Second, GPT-4 is not a compute-efficient model, afaik, which is why Chinchilla was my choice, not a random big model. Furthermore, V3 does not come all that close to meeting the requirement for how many less FLOPs a model needs to hit the 3.5x per year reduction (it is <6x smaller when 3.5x per year over 1.75 years implies about 9x smaller), let alone the 4.6x per year reduction the forecaster models imply.
So even if you try to find a best case scenario for a jump in compute efficiency that breaks the general failure to hit a consistent trend over longer than 1.5 year timelines (which is the crux), it does not meet the standard. And it is commonly believed that V3 itself took advantage of undisclosed distillation, although I won’t press that.

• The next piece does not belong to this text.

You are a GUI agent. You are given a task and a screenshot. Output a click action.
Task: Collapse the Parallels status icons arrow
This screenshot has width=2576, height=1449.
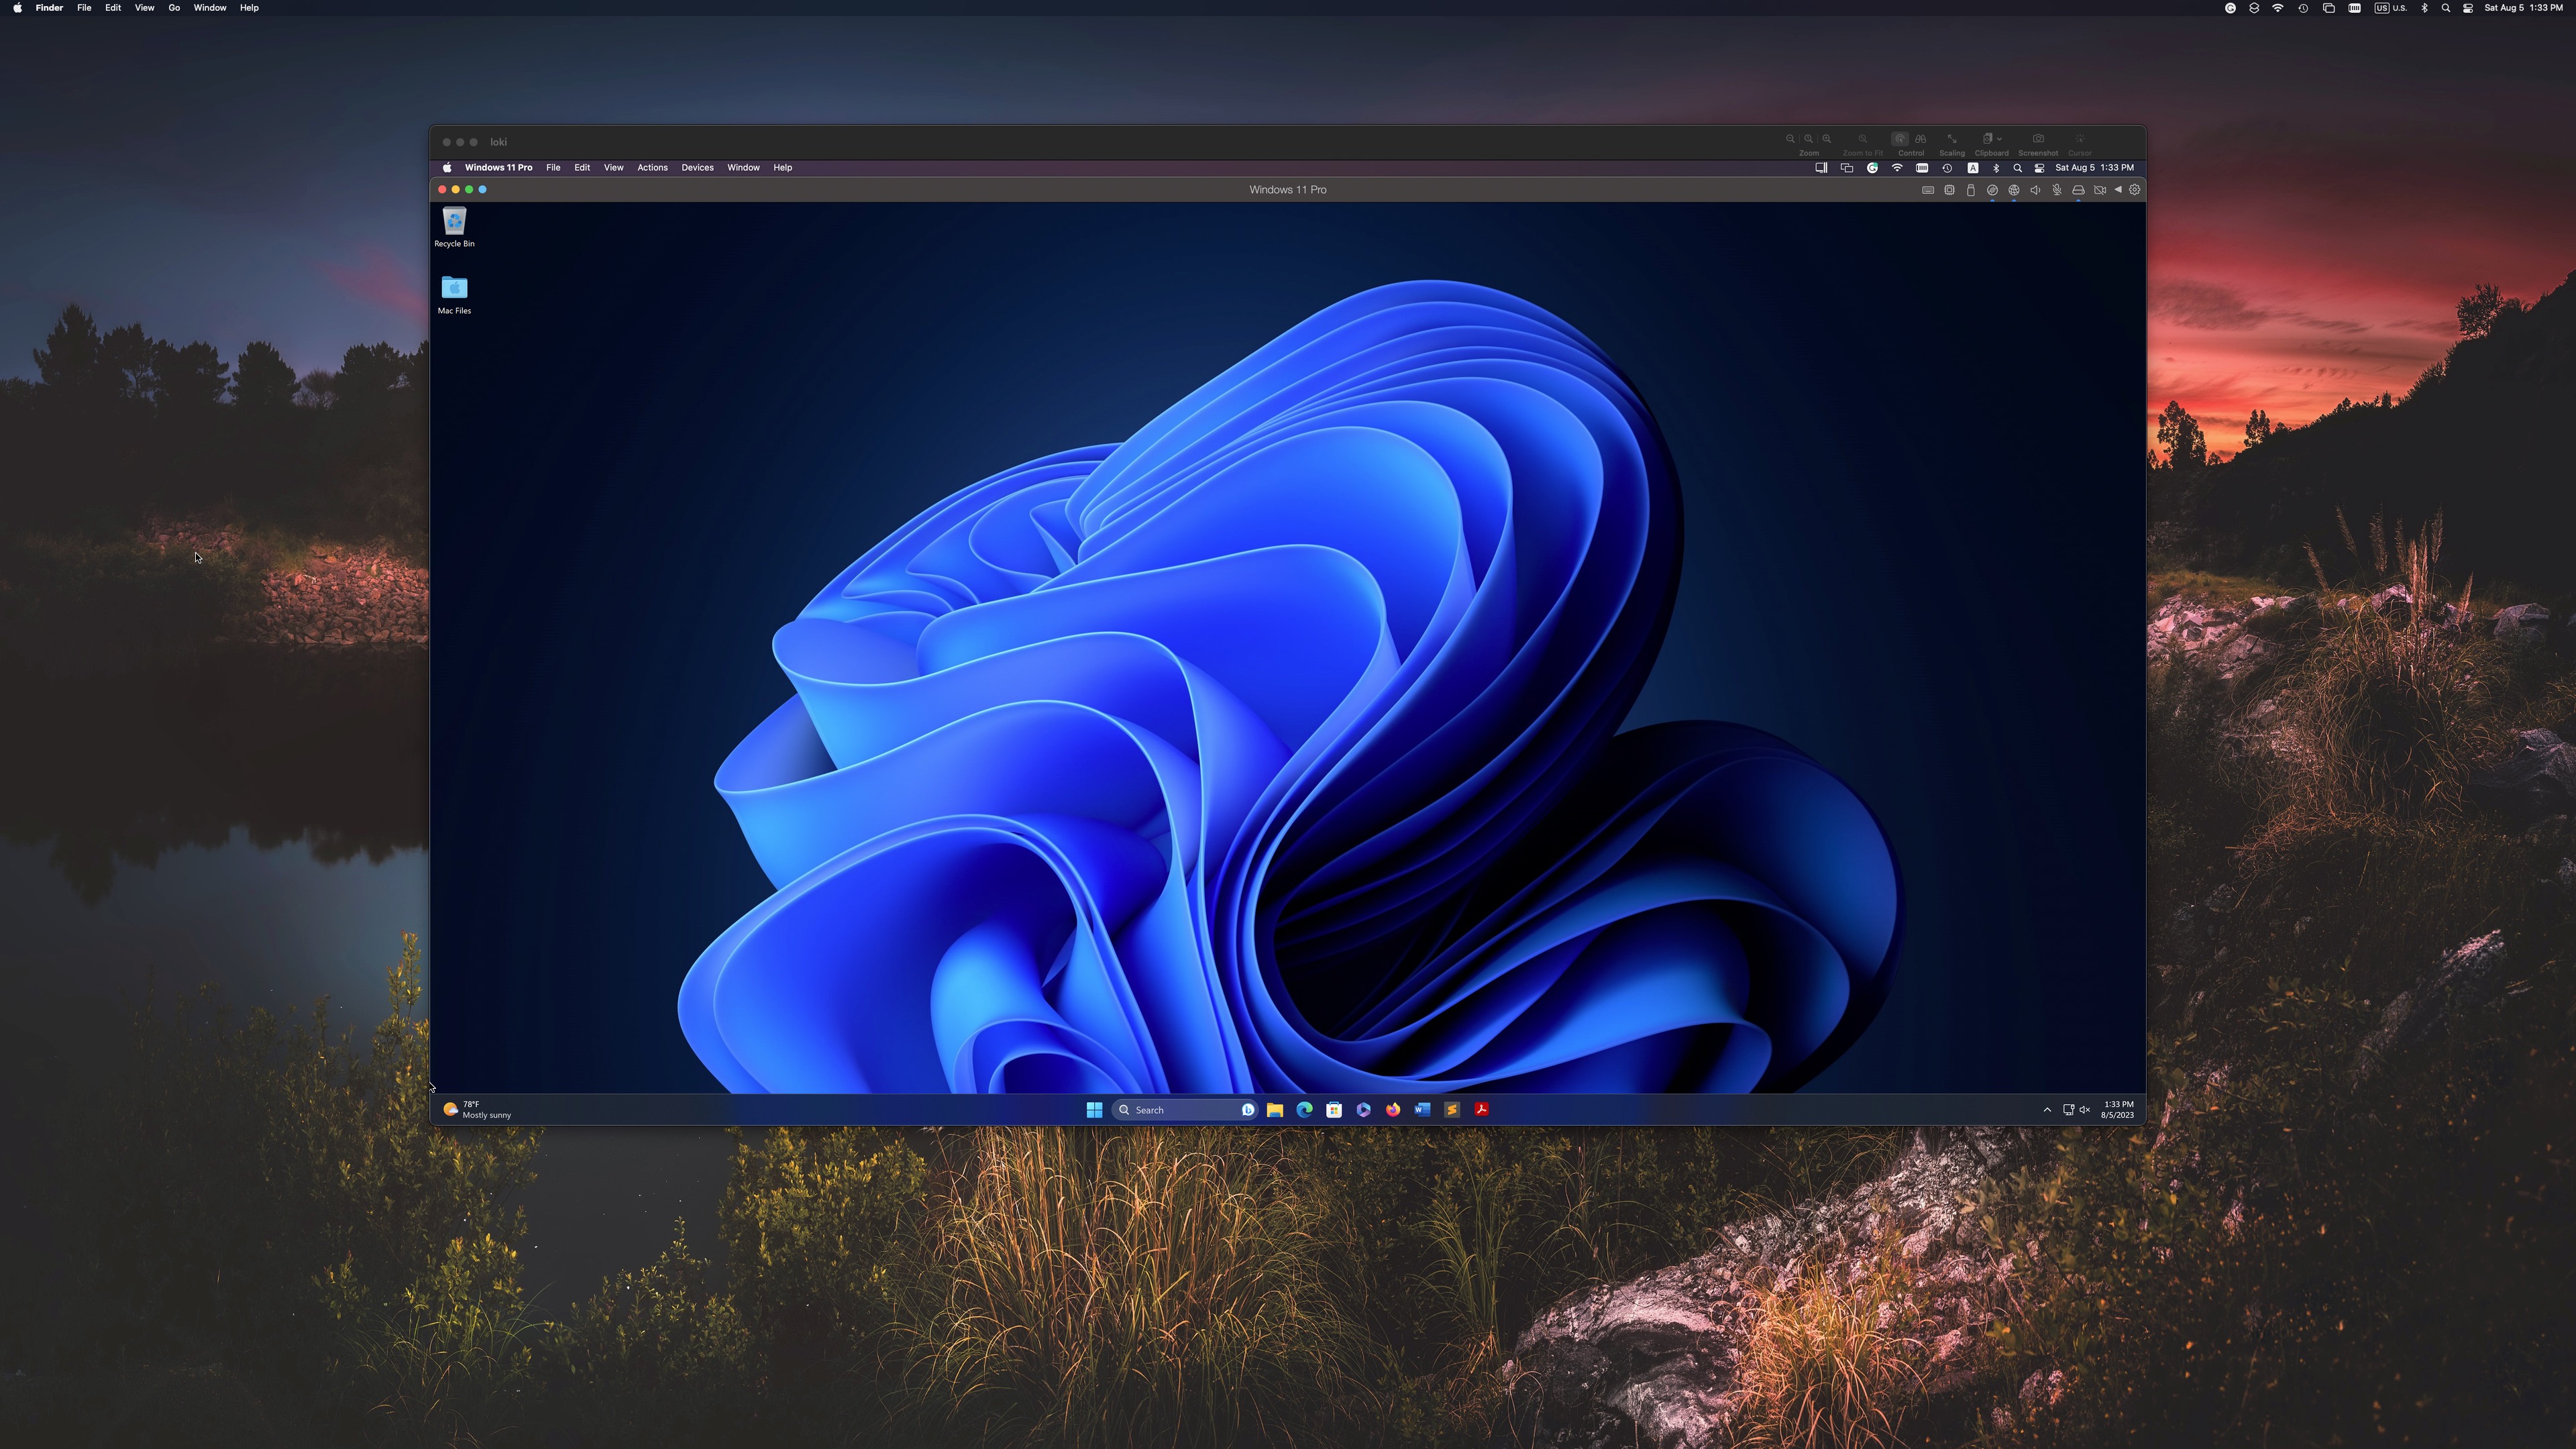(2118, 190)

So we have GPT-4, a non-effiency-frontier model vs. a questionably independent V3 that does not even hit the target claimed that also represents the biggest compute-efficiency upgrade in the last two years (or at least R1 might).
I don’t see how my bet as stated is likely to fall anytime soon.
Yes, I meant 1⁄6 additional cost which is ~negligable.
Importantly, it is much better than GPT-4 on the relevant downstream tasks.
Yes, and also GPT-4 is nowhere close to compute-efficient?
Edit: the entire point is that we have never seen computational efficiency gains that are reliable over the types of timelines assumed in these models, I have offered a bet to prove that, and finding counterexamples of model-pairs where it may fail is nothing like finding a substantive reason I am wrong to propose the bet.
Edit 2: with regard to your [?] I sincerely do not think the burden of proof is on me to demonstrate that a model is not compute efficient when I have already committed to monetary bets on models I believe are. If it is compute efficient according to even Kaplan or Chinchilla scaling laws, please demonstrate that for me. I did not bring it up as a compute-efficient model, you did!
If my belief was that we never cross that threshold, i would not be citing a paper that includes a figure explicitly showing that threshold being crossed repeatedly. My point is that counting it as a long term trend is indefensible.
We only have leaked numbers confirming reasonably efficient training but GPT-4 is widely believed to be a quite efficient model for the time, and notably wasn’t matched by competitors for a while.
Your source specifically says it is far overtrained relative to optimal compute scaling laws?
“This is why it makes sense to train well past Chinchilla optimal for any model that will be deployed.”